The issue of women’s health in the workplace often conjures up thoughts around pregnant workers, new mothers and the usual risk assessment. Thereafter there is the debate about maternity leave, the treatment of women returning to work after giving birth and how they can use keep in touch days to make sure they aren’t replaced or forgotten.
Though this is an extremely important aspect of women’s health, particularly since 61% of women believe that maternity leave and childcare disrupt women’s opportunities to progress into managerial roles (Women in the workplace statistics 2019), these are not the only element of women’s health that needs to be addressed in the workplace.
What are workplaces missing when it comes to women’s health and how can they begin moving in the right direction?
How does women’s health impact the workplace?
Around 11 million women have taken long-term health breaks during their working lives, and 3 million have left their workplace due to female health issues. From menstruation to postnatal depression, women’s health issues affect them in the workplace, and when left unaddressed, have a negative impact on both them and the business. As an example, almost a third of women have taken sick leave due to menopausal symptoms such as hot flushes, brain fog, anxiety, fatigue, and migraines – yet only 25% told their manager the real reason why (Supporting women in the workplace 2017).
The reason it is so essential to broaden the discussion around women’s health beyond pregnant workers and new mothers is because nearly all women will experience female health issues at some point in their lives, most of which aren’t covered in workplace policy and general awareness the way pregnancy/maternity leave is. This requires a level of understanding, compassion, and knowledge from business leaders, senior members of staff and HR. In the same way that we know someone who has a cold should look after themselves, we should also know that a woman experiencing brain fog and fatigue should be able to look after themselves as well – it begins with normalising the discussion around women’s health.
Open conversations are necessary
Though well intentioned, women’s health-specific policies such as menopause leave may give the impression of a tick box rather than openly addressing it. This includes the way in which women’s health is communicated. When women’s health is discussed in the workplace, it can often be directed only at women, even though men may want and also need to understand more about women’s health issues.

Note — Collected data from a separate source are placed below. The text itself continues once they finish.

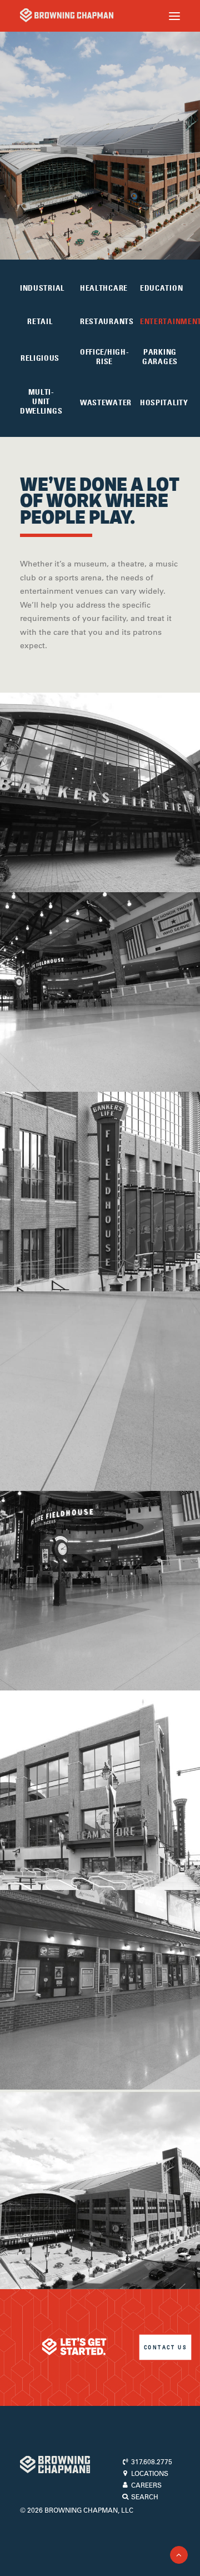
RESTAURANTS (107, 321)
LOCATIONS (148, 2473)
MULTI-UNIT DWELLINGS (41, 401)
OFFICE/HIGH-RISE (104, 356)
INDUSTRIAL (42, 288)
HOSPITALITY (164, 402)
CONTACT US (165, 2346)
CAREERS (145, 2484)
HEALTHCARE (104, 288)
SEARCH (143, 2496)
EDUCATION (161, 288)
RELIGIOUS (40, 358)
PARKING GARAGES (160, 356)
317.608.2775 (150, 2461)
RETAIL (39, 321)
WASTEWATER (106, 402)
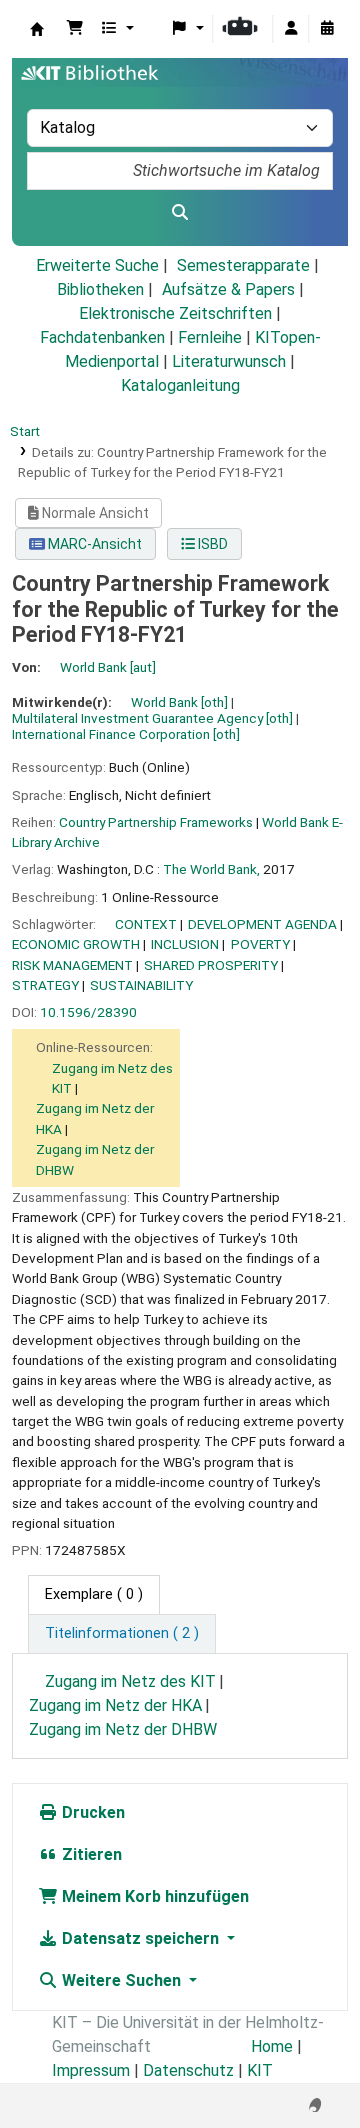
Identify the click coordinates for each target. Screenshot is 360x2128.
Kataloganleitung (180, 385)
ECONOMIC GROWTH (76, 944)
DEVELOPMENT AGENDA (262, 924)
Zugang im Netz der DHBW (123, 1729)
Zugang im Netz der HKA (115, 1705)
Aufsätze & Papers (228, 289)
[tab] (122, 1634)
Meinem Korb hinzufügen (153, 1896)
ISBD (211, 544)
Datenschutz (188, 2070)
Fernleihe (210, 337)
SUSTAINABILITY (141, 985)
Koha (37, 29)
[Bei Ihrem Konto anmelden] (291, 29)
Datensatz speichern (140, 1938)
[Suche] (180, 213)
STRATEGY (45, 985)
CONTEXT (146, 924)
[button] (75, 29)
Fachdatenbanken (102, 337)
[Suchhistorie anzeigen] (327, 29)
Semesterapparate (243, 265)
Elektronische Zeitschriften (175, 313)
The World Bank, (211, 869)
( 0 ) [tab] (94, 1594)
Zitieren (90, 1854)
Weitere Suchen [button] (121, 1980)
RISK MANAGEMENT (72, 965)
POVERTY (260, 944)
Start (25, 431)
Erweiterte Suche (97, 265)
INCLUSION (185, 944)
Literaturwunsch (229, 361)
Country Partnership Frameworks (156, 822)
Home (272, 2046)
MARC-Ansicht (93, 544)
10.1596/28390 (88, 1012)
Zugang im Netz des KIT (130, 1681)
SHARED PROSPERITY (211, 965)
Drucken (91, 1812)
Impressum (91, 2070)
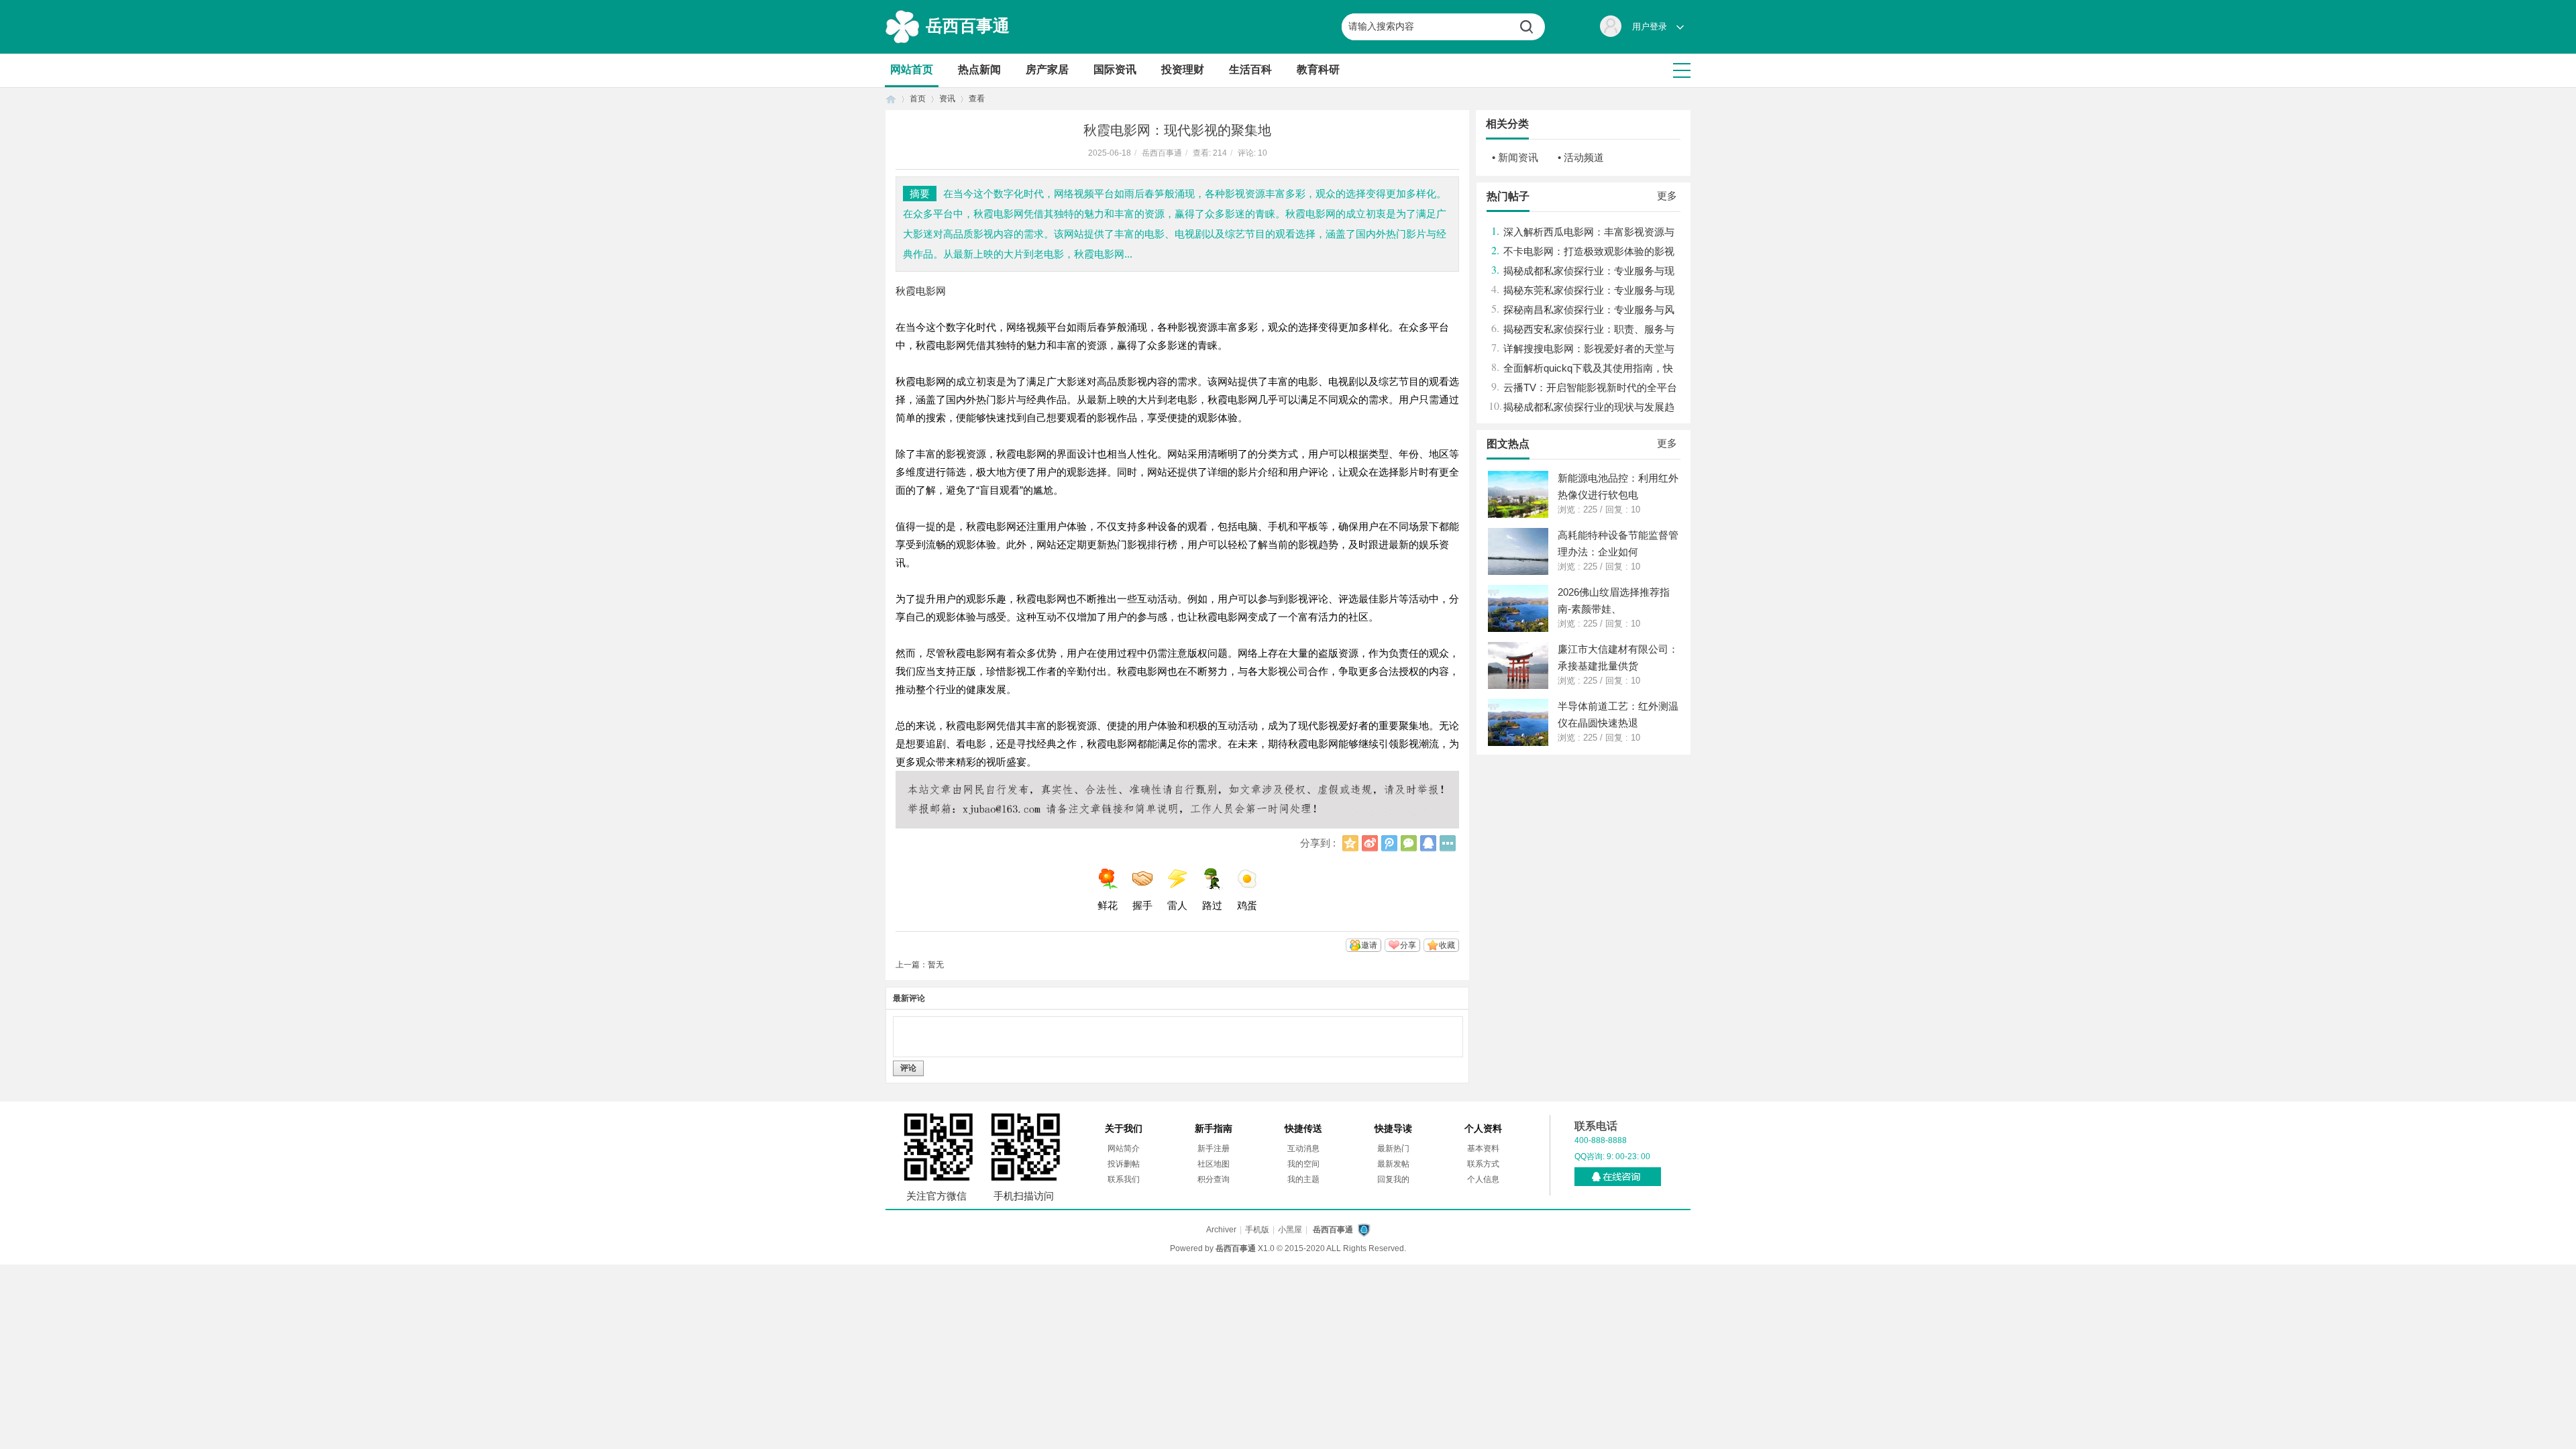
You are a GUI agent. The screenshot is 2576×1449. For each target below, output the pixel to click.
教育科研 (1318, 69)
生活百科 (1250, 69)
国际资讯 (1114, 69)
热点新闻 (979, 69)
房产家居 (1047, 69)
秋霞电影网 (921, 291)
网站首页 (911, 69)
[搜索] (1531, 26)
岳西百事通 (968, 25)
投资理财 (1182, 69)
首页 (890, 99)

Unlike with maternity leave and new mothers returning to work, the knowledge that the workplace has around issues such as endometriosis, menopause, postnatal depression, and perimenopausal anxiety is minimal unless open discussions start to happen. There is also the link to wider discussions around mental health, which can be an area of overlap with women’s health, including for example post-natal depression, menopause, miscarriage and the chronic long-term conditions such as endometriosis causing pain and distress.
Alongside this, stress, anxiety and depression are cited as the common conditions reported by women in the workplace, with contributors to these conditions including caring responsibilities, ageism and sexist perceptions in the workplace. Research has also indicated that unsympathetic colleagues and managers can prevent women from talking about the difficulties they are facing or getting support from colleagues (Ageing better).
Effective workplace change relies on providing employers/managers with the tools and knowledge to support individuals and providing a psychological safe environment for employees to raise issues with their employer/managers. The starting point has to be a commitment and desire to support the health of employees, with a willingness to be open and supportive.
The first step is reducing the stigma and raising awareness of women’s health beyond the scope of pregnancy. There are a number of ways organisations such as awareness days, training programmes, internal campaigns including women’s health champions which can be supported by Occupational Health (OH) services. As experts in the health and wellbeing of the workforce and with clinical knowledge, they understand the link between the wellbeing of the organisation as wellbeing of the people.
Discussion opens the door to understanding and making adjustments that individual women may need such as flexible working structures, hybrid working models, mental health support, as well as physical workspace changes such as better ventilation and quiet workspaces. Matching these to the individual is made possible through clear and open discussions and referrals to OH for bespoke advice if needed.
Such changes aren’t just beneficial to one demographic of the workforce. They create an open and supportive culture which then creates a psychologically safe environment leading to reduced absenteeism and presenteeism. An informed workforce can reduce work-related stress caused by a lack of understanding and poorer work relationships.
Support can also make a huge impact on how women can work and how comfortable they feel about their health, which in turn promotes a more inclusive environment. With women making up such a large percentage of the workforce (Women in the Workforce), attracting and retaining women needs a more inclusive culture and OH is an area of expertise that can support this.